Protected area in Massachusetts, US

Jacobs Hill is a 173 acre open space preserve in Royalston, Massachusetts acquired in 1975 by the land conservation non-profit organization The Trustees of Reservations. The preserve includes scenic vistas, ledges, woodlands, a northern bog, and Spirit Falls, a 30 foot waterfall. The 22 mi Tully Trail passes through the property. Views from the ledges include the Berkshires as well as nearby Long Pond and the Tully River Valley, Tully Mountain, and Mount Grace.

==History==
Acreage was purchased by the Trustees of Reservations in 1975 out of anonymous funds; additional parcels were acquired in 1978 and 1994.

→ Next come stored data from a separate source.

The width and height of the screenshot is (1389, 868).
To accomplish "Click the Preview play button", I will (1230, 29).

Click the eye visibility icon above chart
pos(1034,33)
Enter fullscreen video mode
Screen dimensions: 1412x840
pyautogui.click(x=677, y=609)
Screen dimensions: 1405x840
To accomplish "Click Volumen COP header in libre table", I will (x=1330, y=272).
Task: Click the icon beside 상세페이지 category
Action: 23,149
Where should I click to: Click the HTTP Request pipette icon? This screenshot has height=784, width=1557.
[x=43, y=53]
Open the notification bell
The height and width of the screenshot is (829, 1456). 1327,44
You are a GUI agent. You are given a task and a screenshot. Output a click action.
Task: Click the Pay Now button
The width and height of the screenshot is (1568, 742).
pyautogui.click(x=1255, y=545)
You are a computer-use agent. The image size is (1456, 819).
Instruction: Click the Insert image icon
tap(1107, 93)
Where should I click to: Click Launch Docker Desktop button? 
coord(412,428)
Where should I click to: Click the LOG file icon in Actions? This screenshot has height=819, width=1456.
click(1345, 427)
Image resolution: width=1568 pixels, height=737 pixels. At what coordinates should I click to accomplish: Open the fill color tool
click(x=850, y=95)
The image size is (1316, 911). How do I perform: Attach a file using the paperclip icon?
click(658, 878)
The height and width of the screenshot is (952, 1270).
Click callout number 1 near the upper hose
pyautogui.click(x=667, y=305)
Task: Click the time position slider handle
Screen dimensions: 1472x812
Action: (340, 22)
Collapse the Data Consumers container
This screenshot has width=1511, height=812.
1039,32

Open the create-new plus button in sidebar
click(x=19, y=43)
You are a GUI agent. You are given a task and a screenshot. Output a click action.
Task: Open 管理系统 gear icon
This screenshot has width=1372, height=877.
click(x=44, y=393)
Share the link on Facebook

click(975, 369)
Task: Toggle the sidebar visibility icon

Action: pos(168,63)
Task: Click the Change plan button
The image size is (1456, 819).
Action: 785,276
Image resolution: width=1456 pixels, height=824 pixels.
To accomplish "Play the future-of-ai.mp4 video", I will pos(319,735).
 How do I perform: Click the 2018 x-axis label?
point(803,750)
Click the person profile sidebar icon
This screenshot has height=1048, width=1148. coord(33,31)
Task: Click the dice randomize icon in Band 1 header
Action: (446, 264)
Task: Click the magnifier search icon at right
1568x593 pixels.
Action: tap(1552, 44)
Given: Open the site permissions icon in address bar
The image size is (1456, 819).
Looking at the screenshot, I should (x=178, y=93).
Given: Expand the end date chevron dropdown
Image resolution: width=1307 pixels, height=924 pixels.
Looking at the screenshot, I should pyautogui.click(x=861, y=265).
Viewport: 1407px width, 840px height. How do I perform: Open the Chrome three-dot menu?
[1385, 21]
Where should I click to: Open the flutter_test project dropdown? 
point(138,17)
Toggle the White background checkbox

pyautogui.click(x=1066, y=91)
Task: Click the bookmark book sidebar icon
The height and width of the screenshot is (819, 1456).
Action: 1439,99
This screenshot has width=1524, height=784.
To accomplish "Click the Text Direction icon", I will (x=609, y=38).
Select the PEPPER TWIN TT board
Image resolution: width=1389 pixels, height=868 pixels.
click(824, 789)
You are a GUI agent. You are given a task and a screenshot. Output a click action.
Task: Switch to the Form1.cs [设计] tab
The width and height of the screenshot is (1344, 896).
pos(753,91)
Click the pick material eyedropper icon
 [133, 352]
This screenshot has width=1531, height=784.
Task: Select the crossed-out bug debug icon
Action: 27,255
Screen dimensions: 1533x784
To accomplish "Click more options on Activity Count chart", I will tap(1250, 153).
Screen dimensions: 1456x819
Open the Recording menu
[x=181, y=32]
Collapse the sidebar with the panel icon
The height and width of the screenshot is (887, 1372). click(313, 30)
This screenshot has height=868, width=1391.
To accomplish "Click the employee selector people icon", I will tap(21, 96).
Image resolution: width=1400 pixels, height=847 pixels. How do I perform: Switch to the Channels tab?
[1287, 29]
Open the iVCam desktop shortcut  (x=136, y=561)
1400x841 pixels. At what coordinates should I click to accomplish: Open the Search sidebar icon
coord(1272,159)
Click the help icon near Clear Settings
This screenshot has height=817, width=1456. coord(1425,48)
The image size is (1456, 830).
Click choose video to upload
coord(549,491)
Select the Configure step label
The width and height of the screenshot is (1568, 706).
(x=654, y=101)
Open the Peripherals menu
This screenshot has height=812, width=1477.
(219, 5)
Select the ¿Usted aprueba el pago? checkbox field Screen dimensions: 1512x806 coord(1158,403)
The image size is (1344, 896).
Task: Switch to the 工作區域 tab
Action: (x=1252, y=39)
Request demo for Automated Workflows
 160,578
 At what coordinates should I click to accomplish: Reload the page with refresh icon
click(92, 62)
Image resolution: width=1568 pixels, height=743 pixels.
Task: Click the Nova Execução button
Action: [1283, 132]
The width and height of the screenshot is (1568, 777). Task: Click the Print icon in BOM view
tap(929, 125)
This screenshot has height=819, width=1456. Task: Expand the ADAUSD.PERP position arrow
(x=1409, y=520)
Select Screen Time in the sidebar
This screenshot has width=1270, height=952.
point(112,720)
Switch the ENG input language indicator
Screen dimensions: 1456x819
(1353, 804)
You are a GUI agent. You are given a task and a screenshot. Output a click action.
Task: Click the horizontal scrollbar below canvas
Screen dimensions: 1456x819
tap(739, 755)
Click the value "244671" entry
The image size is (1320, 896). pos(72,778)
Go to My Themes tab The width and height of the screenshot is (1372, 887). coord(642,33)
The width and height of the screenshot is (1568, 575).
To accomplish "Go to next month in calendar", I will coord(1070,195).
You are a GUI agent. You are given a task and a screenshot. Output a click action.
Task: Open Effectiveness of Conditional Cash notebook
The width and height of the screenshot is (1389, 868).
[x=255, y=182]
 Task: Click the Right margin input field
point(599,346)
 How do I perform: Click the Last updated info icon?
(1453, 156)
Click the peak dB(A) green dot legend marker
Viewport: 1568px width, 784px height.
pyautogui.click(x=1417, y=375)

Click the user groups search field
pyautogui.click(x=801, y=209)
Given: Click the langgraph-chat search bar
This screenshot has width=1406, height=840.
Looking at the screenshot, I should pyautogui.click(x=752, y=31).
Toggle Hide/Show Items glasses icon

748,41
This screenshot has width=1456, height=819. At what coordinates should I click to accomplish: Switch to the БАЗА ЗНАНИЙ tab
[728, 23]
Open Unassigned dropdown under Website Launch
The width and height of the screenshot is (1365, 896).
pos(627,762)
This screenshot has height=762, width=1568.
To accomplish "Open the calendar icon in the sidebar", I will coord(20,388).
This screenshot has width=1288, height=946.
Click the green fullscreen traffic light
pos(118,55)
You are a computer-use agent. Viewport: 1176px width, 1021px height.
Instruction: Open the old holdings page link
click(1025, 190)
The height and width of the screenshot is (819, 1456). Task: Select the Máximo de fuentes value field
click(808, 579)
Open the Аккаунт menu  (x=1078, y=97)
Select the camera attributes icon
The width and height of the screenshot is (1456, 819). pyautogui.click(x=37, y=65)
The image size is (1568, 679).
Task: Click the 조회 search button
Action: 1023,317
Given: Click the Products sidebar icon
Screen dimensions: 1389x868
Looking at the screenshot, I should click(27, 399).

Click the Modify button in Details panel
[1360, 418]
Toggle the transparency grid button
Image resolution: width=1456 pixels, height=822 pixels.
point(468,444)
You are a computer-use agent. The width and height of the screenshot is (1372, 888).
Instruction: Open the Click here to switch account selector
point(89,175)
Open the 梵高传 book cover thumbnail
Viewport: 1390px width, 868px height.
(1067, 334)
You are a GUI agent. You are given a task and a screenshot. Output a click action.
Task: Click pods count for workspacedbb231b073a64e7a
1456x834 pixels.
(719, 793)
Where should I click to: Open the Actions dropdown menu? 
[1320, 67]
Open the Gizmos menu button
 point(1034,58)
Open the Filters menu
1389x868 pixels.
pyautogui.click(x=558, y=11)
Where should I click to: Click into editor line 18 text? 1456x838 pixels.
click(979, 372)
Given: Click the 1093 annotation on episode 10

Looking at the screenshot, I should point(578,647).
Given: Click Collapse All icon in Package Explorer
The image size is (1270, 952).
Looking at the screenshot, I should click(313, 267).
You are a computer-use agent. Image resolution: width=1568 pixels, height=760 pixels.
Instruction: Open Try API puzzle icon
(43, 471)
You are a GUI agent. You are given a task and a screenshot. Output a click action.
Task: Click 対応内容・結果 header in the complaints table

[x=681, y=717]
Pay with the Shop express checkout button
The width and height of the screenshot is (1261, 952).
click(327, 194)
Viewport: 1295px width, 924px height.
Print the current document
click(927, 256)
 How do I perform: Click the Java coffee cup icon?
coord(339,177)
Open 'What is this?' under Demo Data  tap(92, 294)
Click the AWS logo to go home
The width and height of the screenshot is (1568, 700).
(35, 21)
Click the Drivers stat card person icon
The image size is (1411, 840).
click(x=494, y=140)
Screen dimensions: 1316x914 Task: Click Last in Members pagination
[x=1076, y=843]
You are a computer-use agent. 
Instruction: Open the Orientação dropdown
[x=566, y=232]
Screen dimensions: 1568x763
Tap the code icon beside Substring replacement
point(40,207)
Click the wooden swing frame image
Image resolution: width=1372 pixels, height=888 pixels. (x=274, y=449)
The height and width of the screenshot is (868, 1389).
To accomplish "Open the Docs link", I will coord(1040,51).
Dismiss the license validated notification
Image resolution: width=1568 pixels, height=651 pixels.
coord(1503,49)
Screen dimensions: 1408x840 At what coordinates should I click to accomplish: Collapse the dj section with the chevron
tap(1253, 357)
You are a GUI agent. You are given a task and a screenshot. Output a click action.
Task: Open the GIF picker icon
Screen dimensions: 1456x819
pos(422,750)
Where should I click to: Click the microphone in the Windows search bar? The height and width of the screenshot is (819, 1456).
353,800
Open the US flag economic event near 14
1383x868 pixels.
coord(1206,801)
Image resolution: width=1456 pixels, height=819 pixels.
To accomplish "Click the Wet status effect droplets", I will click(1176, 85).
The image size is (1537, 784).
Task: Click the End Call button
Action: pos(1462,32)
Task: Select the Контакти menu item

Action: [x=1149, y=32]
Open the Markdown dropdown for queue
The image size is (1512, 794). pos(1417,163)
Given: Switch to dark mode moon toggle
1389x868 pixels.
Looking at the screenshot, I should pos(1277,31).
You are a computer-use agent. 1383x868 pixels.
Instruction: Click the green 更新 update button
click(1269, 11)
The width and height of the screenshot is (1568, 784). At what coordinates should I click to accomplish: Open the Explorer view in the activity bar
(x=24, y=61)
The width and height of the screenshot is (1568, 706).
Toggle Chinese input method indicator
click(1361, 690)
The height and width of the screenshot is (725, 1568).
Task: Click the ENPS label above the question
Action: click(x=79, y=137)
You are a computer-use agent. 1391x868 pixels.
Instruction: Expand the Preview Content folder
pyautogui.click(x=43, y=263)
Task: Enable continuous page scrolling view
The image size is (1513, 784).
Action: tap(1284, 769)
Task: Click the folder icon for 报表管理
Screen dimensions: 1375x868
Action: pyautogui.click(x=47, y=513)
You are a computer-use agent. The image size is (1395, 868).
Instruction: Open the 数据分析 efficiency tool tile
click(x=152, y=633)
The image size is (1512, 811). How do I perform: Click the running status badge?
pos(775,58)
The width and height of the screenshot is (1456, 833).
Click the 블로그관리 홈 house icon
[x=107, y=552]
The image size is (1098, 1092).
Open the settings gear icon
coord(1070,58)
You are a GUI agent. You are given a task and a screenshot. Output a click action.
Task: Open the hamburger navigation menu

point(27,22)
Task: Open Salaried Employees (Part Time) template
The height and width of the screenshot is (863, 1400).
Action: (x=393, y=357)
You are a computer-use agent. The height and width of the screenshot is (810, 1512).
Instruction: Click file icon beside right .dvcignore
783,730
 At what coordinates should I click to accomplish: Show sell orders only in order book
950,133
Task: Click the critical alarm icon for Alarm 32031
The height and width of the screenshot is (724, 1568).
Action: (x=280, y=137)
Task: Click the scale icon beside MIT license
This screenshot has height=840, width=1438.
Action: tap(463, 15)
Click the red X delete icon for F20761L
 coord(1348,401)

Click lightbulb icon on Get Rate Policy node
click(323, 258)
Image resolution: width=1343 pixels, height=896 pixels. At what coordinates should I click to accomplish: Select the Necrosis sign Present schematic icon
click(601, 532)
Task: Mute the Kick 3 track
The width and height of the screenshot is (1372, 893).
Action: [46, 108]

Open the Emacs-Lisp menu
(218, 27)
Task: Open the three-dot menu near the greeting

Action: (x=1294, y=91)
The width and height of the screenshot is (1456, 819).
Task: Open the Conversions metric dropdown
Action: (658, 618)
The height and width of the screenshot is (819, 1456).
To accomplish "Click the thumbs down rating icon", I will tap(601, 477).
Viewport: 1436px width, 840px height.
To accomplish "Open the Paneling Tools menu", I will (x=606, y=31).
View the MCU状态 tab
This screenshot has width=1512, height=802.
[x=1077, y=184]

==Recreation and conservation==
The preserve is open to fishing, walking, picnicking, hunting (in season), cross country skiing, and hiking. A trailhead is located off Massachusetts Route 68 .5 mi from Royalston center.

Jacobs Hill is part of a larger contiguous area of protected open space, connected by the Tully Trail and including the United States Army Corps of Engineers' Tully Lake flood control project, The Trustees of Reservations' Royalston Falls and Doane's Falls properties, and Massachusetts state forest land. Tully Lake Campground, a 35-site walk-in and tent-only facility jointly managed by the Army Corps of Engineers and the Trustees of Reservations, is located along the Tully Trail to the south.